04.09:喧嘩

『サモンウェポン』


 山羊梅は槍を手に取り、シュバッと一気にアカの首元へ突き立てる。

 しかし届かず、剣の刃がそれを叩き落として槍はカランと床を滑った。


 ——ズドッ。


 山羊梅は急いで槍を拾おうと振り返るも、背後から薙ぎ払われて壁に叩き付けられる。

 そして立ち上がる暇もなく、剣をドスドス刺され始めた。


「せ、先生。アカを止めなくていいんですか?」


 その言葉など聞こえていないかのように、先生は黙って山羊梅を見つめていた。


 このまま見てられない、私はアカの方に手を向け『クッションコート』と唱える。


 ……あれ? 詠唱できてるのに魔法が発動しない。

 仕方ない、私が槍を拾って——


 ゴォン。


 見えない何かにぶつかった瞬間、目の前が薄緑色に光る。

 魔法障壁だ……。


「尾長は友達だから助けたけど、他の子は弱いならこうやって死んでもらうわ。
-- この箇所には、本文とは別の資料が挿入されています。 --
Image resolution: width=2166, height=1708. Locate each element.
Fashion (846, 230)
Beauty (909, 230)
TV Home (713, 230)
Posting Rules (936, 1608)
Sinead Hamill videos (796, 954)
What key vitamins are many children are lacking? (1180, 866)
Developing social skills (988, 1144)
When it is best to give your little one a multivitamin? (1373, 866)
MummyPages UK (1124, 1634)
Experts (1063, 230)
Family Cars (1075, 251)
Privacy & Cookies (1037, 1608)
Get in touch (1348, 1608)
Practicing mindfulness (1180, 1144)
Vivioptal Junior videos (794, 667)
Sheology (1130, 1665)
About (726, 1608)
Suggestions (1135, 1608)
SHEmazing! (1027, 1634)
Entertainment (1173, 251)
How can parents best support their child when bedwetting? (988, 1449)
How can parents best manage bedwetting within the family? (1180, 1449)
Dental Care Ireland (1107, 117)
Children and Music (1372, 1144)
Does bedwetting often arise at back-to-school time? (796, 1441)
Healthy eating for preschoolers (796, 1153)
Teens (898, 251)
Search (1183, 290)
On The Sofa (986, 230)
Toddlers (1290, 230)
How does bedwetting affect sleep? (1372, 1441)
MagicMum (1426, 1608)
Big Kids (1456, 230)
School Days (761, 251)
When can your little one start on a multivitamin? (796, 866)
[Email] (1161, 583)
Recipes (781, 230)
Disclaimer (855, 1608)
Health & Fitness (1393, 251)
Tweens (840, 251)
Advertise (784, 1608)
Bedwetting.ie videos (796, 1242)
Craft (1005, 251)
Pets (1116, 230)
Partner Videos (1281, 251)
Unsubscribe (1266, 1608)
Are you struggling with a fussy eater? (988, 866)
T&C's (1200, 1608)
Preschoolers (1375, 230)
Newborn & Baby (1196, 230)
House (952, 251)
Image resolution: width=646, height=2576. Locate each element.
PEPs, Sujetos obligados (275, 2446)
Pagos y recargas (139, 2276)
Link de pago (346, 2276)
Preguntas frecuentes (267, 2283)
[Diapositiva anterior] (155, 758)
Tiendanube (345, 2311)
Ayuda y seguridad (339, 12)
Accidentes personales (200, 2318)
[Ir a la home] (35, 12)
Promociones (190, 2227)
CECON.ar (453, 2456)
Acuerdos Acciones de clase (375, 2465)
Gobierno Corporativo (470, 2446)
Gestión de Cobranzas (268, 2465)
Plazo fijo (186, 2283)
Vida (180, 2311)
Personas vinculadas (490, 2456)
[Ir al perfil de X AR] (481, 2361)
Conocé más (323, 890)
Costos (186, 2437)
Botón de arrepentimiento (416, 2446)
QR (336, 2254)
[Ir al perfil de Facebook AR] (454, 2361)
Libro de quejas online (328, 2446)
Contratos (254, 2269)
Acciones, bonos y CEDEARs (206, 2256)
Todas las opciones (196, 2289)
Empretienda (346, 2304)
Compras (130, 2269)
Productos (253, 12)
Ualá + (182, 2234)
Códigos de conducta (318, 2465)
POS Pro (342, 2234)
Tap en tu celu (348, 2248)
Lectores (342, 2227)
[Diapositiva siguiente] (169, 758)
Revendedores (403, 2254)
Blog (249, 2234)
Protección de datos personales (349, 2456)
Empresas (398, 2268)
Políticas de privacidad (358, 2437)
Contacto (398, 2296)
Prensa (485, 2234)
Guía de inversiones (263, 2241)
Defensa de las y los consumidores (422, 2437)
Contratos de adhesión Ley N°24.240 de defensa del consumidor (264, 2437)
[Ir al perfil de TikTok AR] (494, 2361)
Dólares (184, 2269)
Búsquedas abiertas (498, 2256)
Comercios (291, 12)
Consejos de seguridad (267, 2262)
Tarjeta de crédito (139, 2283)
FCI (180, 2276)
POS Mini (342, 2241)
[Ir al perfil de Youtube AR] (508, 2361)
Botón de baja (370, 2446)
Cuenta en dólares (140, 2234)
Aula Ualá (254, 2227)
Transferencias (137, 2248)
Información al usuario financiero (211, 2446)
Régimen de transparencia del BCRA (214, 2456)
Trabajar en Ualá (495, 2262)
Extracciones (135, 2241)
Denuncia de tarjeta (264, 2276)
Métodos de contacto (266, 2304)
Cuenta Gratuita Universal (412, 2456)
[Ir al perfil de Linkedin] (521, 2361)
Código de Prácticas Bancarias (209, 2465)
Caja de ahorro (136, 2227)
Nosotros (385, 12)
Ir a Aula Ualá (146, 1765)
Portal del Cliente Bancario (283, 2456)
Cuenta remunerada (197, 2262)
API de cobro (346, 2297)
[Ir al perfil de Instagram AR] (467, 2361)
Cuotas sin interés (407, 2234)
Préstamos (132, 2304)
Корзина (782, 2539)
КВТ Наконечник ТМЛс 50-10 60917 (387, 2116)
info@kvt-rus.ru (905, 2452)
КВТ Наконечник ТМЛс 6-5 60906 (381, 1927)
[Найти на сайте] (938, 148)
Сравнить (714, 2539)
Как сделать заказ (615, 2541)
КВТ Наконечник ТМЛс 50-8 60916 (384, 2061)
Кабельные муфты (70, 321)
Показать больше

尾長のように頭を使えるわけでもなく、アカに一撃入れられない程度のザコ、いらないし」


 殴られ続けた山羊梅は、ゴトンと床に倒れて口から血を漏らす。

 それと共に、アカは動きを止める。


「そうそう、魔法着があると言っても衝撃は多少あるの。あんな感じで一方的に攻撃を受けたら死ぬわね。じゃあ次、レオ」

「はい!」


 レオは苦い顔をしながら、アカの方へと駆け寄っていく。

 尾長は立ち上がり、山羊梅の近くへと歩み寄る。


 ——目の前で人が死んだ。


 立ち尽くしていると、誰かが私の体をズリズリと引っ張り、山羊梅から引き離す。



 実技の授業が終わり、更衣室内で着替えていると、私とブラッドのところへハルと甘が来る。

 私以外のほとんどはサモンウェポンとかいう魔法で武器を出して戦ってた。

 魔法だけを使ったのは蜜木と火売、甘ともう一人だけだ。


「尾長ちゃんは初めて魔法使ったの?」

「うん。あんな感じで出るんだね」


 あの時の感覚を思い出しながら、手をニギニギする。

 魔法の使い方はおばあから教わっていたけど、今まで使うことは出来なかった。

 やっぱりクロが魔力を分けてくれているから、さっきは使えたのだろう。


「変なのです、魔法を今まで使ったことがないなんて。クロさんみたいに使えないのはともかく、フロートだとかは日常的に使うのです」


 甘がジットリとした目をこちらに向けた。

 そういえば、クロがモノを浮かせる時そんなの使ってた気がする。

 魔力を借りてるって正直に言った方が、この子と仲良くなれるだろうか。


「実は私、魔法は」


 言おうとすると、クロが割り込んできて尻尾を掴んできた。

 ……背筋がゾクゾクする。


「尾長。ちょっと来て」


 クロに更衣室まで引っ張られる。

 そして扉を閉め無理やり魔導着を脱がせてくると、私の素肌をジロジロ観察し始めた。

 女子たちはみんな、こちらを見ないようにしてる。


「クロ!」


 クロは私の叫びを無視して両手を掴み上げてきた。

 うう、さすがに恥ずかしい。


「魔法使ってたとはいえだいぶ斬られてたでしょ。……ふーん、怪我はないみたいね」

「それよりどうしてこんな、模擬戦でクラスメイトを死なせるなんておかしいよ」

「そりゃあ、あんなのでも爆弾を抱えさせれば使えるかも知れないけど。その程度で倒せるような敵はいないのよね」


 クロは一体何の話を……。


「ザコは軍校に要らないのよ」

「友達を作りたいって言ってたのに。本当にそれでいいの?」


 掴んできていた手が離れる。

 大事な目標、思い出してくれたのだろうか。


「尾長はシバのこと、忘れたのかしら。……アレがいい例よ。ザコは組織内部を腐らせる発想しかない。ザコだから敵を倒す選択肢、取れないのよ、。分かったらさっさと服着なさい」

「それならそうと教えた方がいいんじゃないの? 教えずにただ命を奪うなんて……」


 クロは鼻で笑うと、つまらなさそうな顔で更衣室から出ていった。